Lines of data:

==============================

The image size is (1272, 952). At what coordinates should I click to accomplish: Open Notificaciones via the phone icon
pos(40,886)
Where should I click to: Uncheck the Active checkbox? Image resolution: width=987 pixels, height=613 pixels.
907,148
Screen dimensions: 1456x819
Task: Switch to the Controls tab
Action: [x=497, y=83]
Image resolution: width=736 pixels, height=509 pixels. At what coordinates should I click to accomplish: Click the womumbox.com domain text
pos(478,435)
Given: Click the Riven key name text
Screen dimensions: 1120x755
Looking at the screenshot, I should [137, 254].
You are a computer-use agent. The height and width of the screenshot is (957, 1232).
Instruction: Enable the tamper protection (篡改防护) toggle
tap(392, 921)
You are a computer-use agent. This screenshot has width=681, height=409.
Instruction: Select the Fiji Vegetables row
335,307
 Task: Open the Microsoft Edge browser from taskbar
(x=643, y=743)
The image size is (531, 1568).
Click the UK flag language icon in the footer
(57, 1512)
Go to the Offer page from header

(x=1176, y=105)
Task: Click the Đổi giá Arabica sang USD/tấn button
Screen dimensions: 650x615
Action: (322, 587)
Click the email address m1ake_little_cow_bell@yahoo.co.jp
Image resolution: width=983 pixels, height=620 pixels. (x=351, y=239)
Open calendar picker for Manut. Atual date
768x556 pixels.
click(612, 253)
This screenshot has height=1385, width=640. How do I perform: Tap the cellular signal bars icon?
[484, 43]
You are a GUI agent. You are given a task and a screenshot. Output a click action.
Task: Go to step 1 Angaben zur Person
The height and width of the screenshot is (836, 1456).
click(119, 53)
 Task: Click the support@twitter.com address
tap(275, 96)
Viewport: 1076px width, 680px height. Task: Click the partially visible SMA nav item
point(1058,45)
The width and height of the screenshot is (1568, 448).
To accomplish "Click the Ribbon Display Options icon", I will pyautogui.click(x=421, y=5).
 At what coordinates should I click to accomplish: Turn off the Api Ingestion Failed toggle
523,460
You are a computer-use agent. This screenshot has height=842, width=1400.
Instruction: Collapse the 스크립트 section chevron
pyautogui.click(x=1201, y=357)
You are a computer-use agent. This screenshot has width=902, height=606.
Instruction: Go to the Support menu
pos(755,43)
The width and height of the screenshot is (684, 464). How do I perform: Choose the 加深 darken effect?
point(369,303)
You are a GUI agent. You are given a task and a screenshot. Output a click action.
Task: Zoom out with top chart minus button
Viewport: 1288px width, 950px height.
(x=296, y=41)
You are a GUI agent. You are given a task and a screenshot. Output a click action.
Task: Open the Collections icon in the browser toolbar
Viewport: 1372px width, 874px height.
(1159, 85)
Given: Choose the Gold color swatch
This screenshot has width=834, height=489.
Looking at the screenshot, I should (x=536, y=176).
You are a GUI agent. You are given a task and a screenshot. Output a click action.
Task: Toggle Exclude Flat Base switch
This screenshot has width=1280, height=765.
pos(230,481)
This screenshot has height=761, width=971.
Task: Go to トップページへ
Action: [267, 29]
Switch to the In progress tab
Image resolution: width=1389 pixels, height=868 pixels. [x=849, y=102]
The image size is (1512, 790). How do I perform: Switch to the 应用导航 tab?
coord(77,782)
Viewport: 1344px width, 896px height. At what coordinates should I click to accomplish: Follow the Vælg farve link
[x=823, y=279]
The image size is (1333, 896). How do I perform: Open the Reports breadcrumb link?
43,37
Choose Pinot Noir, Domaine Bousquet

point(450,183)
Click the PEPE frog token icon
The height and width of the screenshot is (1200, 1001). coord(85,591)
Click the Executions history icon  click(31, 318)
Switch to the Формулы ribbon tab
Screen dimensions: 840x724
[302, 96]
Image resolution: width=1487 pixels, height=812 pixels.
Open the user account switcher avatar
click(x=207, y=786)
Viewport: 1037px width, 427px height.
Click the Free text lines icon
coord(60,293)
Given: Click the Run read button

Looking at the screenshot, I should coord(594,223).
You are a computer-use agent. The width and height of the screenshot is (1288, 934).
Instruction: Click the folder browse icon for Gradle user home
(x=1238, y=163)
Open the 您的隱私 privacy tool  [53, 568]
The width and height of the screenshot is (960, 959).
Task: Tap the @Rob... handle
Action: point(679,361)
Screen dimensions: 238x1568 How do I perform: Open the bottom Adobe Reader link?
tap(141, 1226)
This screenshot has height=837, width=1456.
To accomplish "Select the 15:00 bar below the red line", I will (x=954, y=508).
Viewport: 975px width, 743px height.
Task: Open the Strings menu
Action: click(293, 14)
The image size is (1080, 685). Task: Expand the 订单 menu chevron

==============================

_Stated task_. Copy out every one of the lines above, with no changes.

_Result for this exercise_.
The image size is (1272, 952). At what coordinates should I click to accomplish: Open Notificaciones via the phone icon
pos(40,886)
Where should I click to: Uncheck the Active checkbox? Image resolution: width=987 pixels, height=613 pixels.
907,148
Screen dimensions: 1456x819
Task: Switch to the Controls tab
Action: [x=497, y=83]
Image resolution: width=736 pixels, height=509 pixels. At what coordinates should I click to accomplish: Click the womumbox.com domain text
pos(478,435)
Given: Click the Riven key name text
Screen dimensions: 1120x755
Looking at the screenshot, I should [137, 254].
You are a computer-use agent. The height and width of the screenshot is (957, 1232).
Instruction: Enable the tamper protection (篡改防护) toggle
tap(392, 921)
You are a computer-use agent. This screenshot has width=681, height=409.
Instruction: Select the Fiji Vegetables row
335,307
 Task: Open the Microsoft Edge browser from taskbar
(x=643, y=743)
The image size is (531, 1568).
Click the UK flag language icon in the footer
(57, 1512)
Go to the Offer page from header

(x=1176, y=105)
Task: Click the Đổi giá Arabica sang USD/tấn button
Screen dimensions: 650x615
Action: (322, 587)
Click the email address m1ake_little_cow_bell@yahoo.co.jp
Image resolution: width=983 pixels, height=620 pixels. (x=351, y=239)
Open calendar picker for Manut. Atual date
768x556 pixels.
click(612, 253)
This screenshot has height=1385, width=640. How do I perform: Tap the cellular signal bars icon?
[484, 43]
You are a GUI agent. You are given a task and a screenshot. Output a click action.
Task: Go to step 1 Angaben zur Person
The height and width of the screenshot is (836, 1456).
click(119, 53)
 Task: Click the support@twitter.com address
tap(275, 96)
Viewport: 1076px width, 680px height. Task: Click the partially visible SMA nav item
point(1058,45)
The width and height of the screenshot is (1568, 448).
To accomplish "Click the Ribbon Display Options icon", I will pyautogui.click(x=421, y=5).
 At what coordinates should I click to accomplish: Turn off the Api Ingestion Failed toggle
523,460
You are a computer-use agent. This screenshot has height=842, width=1400.
Instruction: Collapse the 스크립트 section chevron
pyautogui.click(x=1201, y=357)
You are a computer-use agent. This screenshot has width=902, height=606.
Instruction: Go to the Support menu
pos(755,43)
The width and height of the screenshot is (684, 464). How do I perform: Choose the 加深 darken effect?
point(369,303)
You are a GUI agent. You are given a task and a screenshot. Output a click action.
Task: Zoom out with top chart minus button
Viewport: 1288px width, 950px height.
(x=296, y=41)
You are a GUI agent. You are given a task and a screenshot. Output a click action.
Task: Open the Collections icon in the browser toolbar
Viewport: 1372px width, 874px height.
(1159, 85)
Given: Choose the Gold color swatch
This screenshot has width=834, height=489.
Looking at the screenshot, I should (x=536, y=176).
You are a GUI agent. You are given a task and a screenshot. Output a click action.
Task: Toggle Exclude Flat Base switch
This screenshot has width=1280, height=765.
pos(230,481)
This screenshot has height=761, width=971.
Task: Go to トップページへ
Action: [267, 29]
Switch to the In progress tab
Image resolution: width=1389 pixels, height=868 pixels. [x=849, y=102]
The image size is (1512, 790). How do I perform: Switch to the 应用导航 tab?
coord(77,782)
Viewport: 1344px width, 896px height. At what coordinates should I click to accomplish: Follow the Vælg farve link
[x=823, y=279]
The image size is (1333, 896). How do I perform: Open the Reports breadcrumb link?
43,37
Choose Pinot Noir, Domaine Bousquet

point(450,183)
Click the PEPE frog token icon
The height and width of the screenshot is (1200, 1001). coord(85,591)
Click the Executions history icon  click(31, 318)
Switch to the Формулы ribbon tab
Screen dimensions: 840x724
[302, 96]
Image resolution: width=1487 pixels, height=812 pixels.
Open the user account switcher avatar
click(x=207, y=786)
Viewport: 1037px width, 427px height.
Click the Free text lines icon
coord(60,293)
Given: Click the Run read button

Looking at the screenshot, I should coord(594,223).
You are a computer-use agent. The width and height of the screenshot is (1288, 934).
Instruction: Click the folder browse icon for Gradle user home
(x=1238, y=163)
Open the 您的隱私 privacy tool  [53, 568]
The width and height of the screenshot is (960, 959).
Task: Tap the @Rob... handle
Action: point(679,361)
Screen dimensions: 238x1568 How do I perform: Open the bottom Adobe Reader link?
tap(141, 1226)
This screenshot has height=837, width=1456.
To accomplish "Select the 15:00 bar below the red line", I will (x=954, y=508).
Viewport: 975px width, 743px height.
Task: Open the Strings menu
Action: click(293, 14)
The image size is (1080, 685). Task: Expand the 订单 menu chevron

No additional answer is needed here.